To our horror the doctor and equipment went flying, landing some distance away sprawled in a heap on the straw. No one said it was going to be easy performing a lifesaving procedure. We helped the doctor up, dusted her down and revised our restraining methods. The acupuncture was performed, but the cure was not immediate.

When I next walked through the emergency unit doors I was met by a very grumpy Consultant. ‘Monica, what have you done to my staff? I now have a doctor off with back pain.’ Not popular, was an understatement. But this story has a happy ending, the doctor returned to work the next day and two days later Bluebell got up and walked completely unaided. Coincidence? We’ll never know. She more or less made a complete recovery, aside from a slight limp. Due to this we decided not to let her run with the bull. However Bluebell had other ideas and went on to produce more calves. I’ve never seen a cow with a more contented expression than when we found her nurturing her next calf. Needless to say our Blonde bull was replaced by an Aberdeen Angus.

Happy endings are not always possible. I’m devastated to say that I lost my bet with Nigel. All credit to the guy at Dolphin Fair who proclaimed Horny spoilt the bunch: wise words. Ed Gingell came to scan our ewes and Horny scanned empty yet again.

While sitting around our kitchen table I was relaying this information to “Mr Crack On,” who’d been persuaded to take a coffee break. I was expecting a little sympathy…. no chance: he laughed, saying: “You’re getting your just deserts, paying the price for your stubbornness. You should have listened to Nigel and I, we told you to cull her last year.” It’s a tough world working with the younger generation!
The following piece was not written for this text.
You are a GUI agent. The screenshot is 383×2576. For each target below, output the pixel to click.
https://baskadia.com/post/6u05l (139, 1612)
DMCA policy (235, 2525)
I can take consolation from our scanning results which were much better than expected. So now I’m worried about getting the ewe’s feeding regime right in the run up to lambing. James Rebanks describes similar concerns in his book “The Shepherds Life”. I suppose it goes with the territory. I wish good luck to all those calving and/or lambing this spring. Let’s hope the weather comes good: life seems so much better when the sun shines.

My eldest daughter (a paediatric intensive care nurse) tells us she can only give one week’s lambing help this year as she’s been asked to be part of a cardiac team going out to Cameroon. It’s not long ago that she did similar missions in Jordan and Jamaica. That confidence building exercise might just have come back to bite me on the bottom.